## Page text:
Zerumbone Suppresses Angiogenesis in HepG2 Cells through Inhibition of Matrix Metalloproteinase-9, Vascular Endothelial Growth Factor, and Vascular Endothelial Growth Factor Receptor Expressions.

Autor: Samad NA; UPM-MAKNA, Cancer Research Laboratory, Institute of Bioscience, Universiti Putra, Malaysia, 43400 UPM Serdang, Selangor, Malaysia.; Integrative Medicine Cluster, Advanced Medical and Dental Institute, Universiti Sains Malaysia, 13200 Kepala Batas, Penang, Malaysia., Abdul AB; UPM-MAKNA, Cancer Research Laboratory, Institute of Bioscience, Universiti Putra, Malaysia, 43400 UPM Serdang, Selangor, Malaysia., Rahman HS; Department of Clinic and Internal Medicine, College of Veterinary Medicine, University of Sulaimani, Sulaimani City, Kurdistan Region, Northern Iraq.; Department of Medical Laboratory Sciences, College of Health Sciences, Komar University of Science and Technology, Chaq Chaq Qularaese, Sulaimani City, Kurdistan Region, Northern Iraq.; Faculty of Veterinary Medicine, Universiti Putra Malaysia, 43400 UPM Serdang, Selangor, Malaysia., Rasedee A; UPM-MAKNA, Cancer Research Laboratory, Institute of Bioscience, Universiti Putra, Malaysia, 43400 UPM Serdang, Selangor, Malaysia.; Department of Veterinary Laboratory Diagnosis, Faculty of Veterinary Medicine, Universiti Putra Malaysia, 43400 UPM Serdang, Selangor, Malaysia., Tengku Ibrahim TA; UPM-MAKNA, Cancer Research Laboratory, Institute of Bioscience, Universiti Putra, Malaysia, 43400 UPM Serdang, Selangor, Malaysia.; Department of Veterinary Laboratory Diagnosis, Faculty of Veterinary Medicine, Universiti Putra Malaysia, 43400 UPM Serdang, Selangor, Malaysia., Keon YS; UPM-MAKNA, Cancer Research Laboratory, Institute of Bioscience, Universiti Putra, Malaysia, 43400 UPM Serdang, Selangor, Malaysia.; Department of Veterinary Laboratory Diagnosis, Faculty of Veterinary Medicine, Universiti Putra Malaysia, 43400 UPM Serdang, Selangor, Malaysia.
Jazyk: angličtina
Zdroj: Pharmacognosy magazine [Pharmacogn Mag] 2018 Jan; Vol. 13 (Suppl 4), pp. S731-S736. Date of Electronic Publication: 2018 Jan 31.
DOI: 10.4103/pm.pm_18_17
Abstrakt: Context: Due to increase in the number of patients with impaired immunity, the incidence of liver cancer has increased considerably.
Aims: The aim of this study is the investigation the in vitro anticancer effect of zerumbone (ZER) on hepatocellular carcinoma (HCC).

(Stored data)

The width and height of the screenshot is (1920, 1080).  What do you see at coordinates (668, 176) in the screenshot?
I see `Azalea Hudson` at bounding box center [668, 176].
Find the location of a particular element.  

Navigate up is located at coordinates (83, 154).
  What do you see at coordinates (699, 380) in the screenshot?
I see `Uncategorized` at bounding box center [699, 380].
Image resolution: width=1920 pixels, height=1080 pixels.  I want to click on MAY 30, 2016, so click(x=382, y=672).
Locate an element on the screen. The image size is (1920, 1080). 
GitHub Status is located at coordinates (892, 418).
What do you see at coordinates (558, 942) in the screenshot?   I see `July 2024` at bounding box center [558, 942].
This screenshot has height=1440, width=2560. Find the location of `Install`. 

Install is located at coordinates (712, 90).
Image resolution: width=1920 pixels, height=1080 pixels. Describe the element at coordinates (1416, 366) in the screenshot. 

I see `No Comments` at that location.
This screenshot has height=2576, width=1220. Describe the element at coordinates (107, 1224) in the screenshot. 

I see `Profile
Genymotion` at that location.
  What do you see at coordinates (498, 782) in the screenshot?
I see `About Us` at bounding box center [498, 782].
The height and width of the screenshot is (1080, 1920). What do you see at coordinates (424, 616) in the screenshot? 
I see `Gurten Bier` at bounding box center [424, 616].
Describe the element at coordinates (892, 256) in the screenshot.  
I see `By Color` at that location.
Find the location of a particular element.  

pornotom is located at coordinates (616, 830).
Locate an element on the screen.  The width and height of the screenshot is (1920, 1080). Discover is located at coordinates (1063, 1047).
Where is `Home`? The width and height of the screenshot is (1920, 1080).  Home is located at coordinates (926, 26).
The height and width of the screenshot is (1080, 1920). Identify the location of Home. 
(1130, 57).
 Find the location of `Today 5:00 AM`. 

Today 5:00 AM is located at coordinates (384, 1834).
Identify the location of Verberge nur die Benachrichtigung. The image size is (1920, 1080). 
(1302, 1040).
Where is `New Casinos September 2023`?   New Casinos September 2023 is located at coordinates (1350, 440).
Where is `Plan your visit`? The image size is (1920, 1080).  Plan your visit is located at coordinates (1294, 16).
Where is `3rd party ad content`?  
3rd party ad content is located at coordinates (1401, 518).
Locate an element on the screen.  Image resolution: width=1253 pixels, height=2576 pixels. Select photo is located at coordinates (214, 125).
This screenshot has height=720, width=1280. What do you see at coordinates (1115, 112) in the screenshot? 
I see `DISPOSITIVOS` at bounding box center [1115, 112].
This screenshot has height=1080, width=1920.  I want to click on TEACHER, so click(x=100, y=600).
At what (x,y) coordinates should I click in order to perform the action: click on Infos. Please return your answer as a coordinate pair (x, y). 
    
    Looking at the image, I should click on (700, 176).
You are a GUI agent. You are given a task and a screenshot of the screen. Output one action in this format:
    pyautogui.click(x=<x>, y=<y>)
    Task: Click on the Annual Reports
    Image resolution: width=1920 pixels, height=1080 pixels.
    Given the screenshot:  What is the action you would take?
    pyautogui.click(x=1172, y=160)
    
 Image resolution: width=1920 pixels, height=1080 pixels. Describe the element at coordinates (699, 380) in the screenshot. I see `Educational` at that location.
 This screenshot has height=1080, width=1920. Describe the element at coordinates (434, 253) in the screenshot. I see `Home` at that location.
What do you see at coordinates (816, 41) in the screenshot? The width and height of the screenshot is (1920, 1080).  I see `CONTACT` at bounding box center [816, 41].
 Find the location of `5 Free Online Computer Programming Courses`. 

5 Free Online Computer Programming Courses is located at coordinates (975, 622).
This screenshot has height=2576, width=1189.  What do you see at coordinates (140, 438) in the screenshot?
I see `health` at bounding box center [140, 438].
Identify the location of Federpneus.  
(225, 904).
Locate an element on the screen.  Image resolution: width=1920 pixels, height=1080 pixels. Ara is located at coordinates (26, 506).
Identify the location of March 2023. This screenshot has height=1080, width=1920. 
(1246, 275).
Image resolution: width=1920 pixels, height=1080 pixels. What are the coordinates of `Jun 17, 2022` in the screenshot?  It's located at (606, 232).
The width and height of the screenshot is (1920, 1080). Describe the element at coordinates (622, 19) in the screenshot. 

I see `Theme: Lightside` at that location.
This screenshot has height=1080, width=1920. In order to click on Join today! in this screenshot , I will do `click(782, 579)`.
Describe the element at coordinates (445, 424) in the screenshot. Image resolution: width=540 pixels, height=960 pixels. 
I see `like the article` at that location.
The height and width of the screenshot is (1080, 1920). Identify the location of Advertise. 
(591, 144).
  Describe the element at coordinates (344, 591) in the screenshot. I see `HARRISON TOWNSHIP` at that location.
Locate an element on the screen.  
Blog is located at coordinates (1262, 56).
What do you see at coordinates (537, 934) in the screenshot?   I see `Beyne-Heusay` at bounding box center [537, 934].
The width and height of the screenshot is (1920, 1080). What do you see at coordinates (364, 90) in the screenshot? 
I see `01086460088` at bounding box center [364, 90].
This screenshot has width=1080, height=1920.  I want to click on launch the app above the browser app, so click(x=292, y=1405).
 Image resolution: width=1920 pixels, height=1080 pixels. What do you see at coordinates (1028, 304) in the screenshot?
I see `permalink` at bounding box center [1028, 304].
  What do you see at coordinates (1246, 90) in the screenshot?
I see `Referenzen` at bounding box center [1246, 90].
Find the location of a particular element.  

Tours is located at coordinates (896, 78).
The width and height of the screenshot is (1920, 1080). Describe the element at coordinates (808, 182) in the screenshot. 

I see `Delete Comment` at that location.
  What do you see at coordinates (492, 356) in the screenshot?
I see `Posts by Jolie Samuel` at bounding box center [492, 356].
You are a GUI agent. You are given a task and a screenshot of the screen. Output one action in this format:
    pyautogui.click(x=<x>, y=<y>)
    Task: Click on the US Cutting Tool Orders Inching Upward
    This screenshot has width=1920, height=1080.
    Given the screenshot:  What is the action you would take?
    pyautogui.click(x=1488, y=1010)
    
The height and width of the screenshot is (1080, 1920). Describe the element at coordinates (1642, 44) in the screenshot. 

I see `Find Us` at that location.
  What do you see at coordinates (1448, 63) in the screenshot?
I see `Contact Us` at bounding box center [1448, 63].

## Tasks to carry out:
1. Using the zerumbone abstract above, decide whether each statement agrees with it: (a) the study examined the in vitro anticancer effect of zerumbone on hepatocellular carcinoma; (b) the article was published electronically on 2017 Jan 31; (c) the incidence of liver cancer has gone down. Answer yes or no for each and quote the words of the abstract that settle it.
2. Continue the zerumbone abstract above, starting after its last sentence.

## Task-by-task outputs:
1.
(a) Yes: "The aim of this study is the investigation the in vitro anticancer effect of zerumbone (ZER) on hepatocellular carcinoma (HCC)."
(b) No: "Date of Electronic Publication: 2018 Jan 31."
(c) No: "the incidence of liver cancer has increased considerably."

2.
Materials and Methods: The anticancer mechanism of ZER was determined by the rat aortic ring, human umbilical vein endothelial cells (HUVECs) proliferation, chorioallantoic membrane, cell migration, and proliferation inhibition assays.
Results: Our results showed that ZER reduced tube formation by HUVECs effectively inhibits new blood vessel and tissue matrix formation. Western blot analysis revealed that ZER significantly ( P < 0.05) decreased expression of molecular effectors of angiogenesis, the matrix metalloproteinase-9, vascular endothelial growth factor (VEGF), and VEGF receptor proteins. We found that ZER inhibited the proliferation and suppressed migration of HepG2 cell in dose-dependent manner.
Statistical Analysis Used: Statistical analyses were performed according to the Statistical Package for Social Science (SPSS) version 17.0. The data were expressed as the mean ± standard deviation and analyzed using a one-way analysis of variance. A P < 0.05 was considered statistically significant.
Conclusion: The study for the first time showed that ZER is an inhibitor angiogenesis, tumor growth, and spread, which is suggested to be the mechanisms for its anti-HCC effect.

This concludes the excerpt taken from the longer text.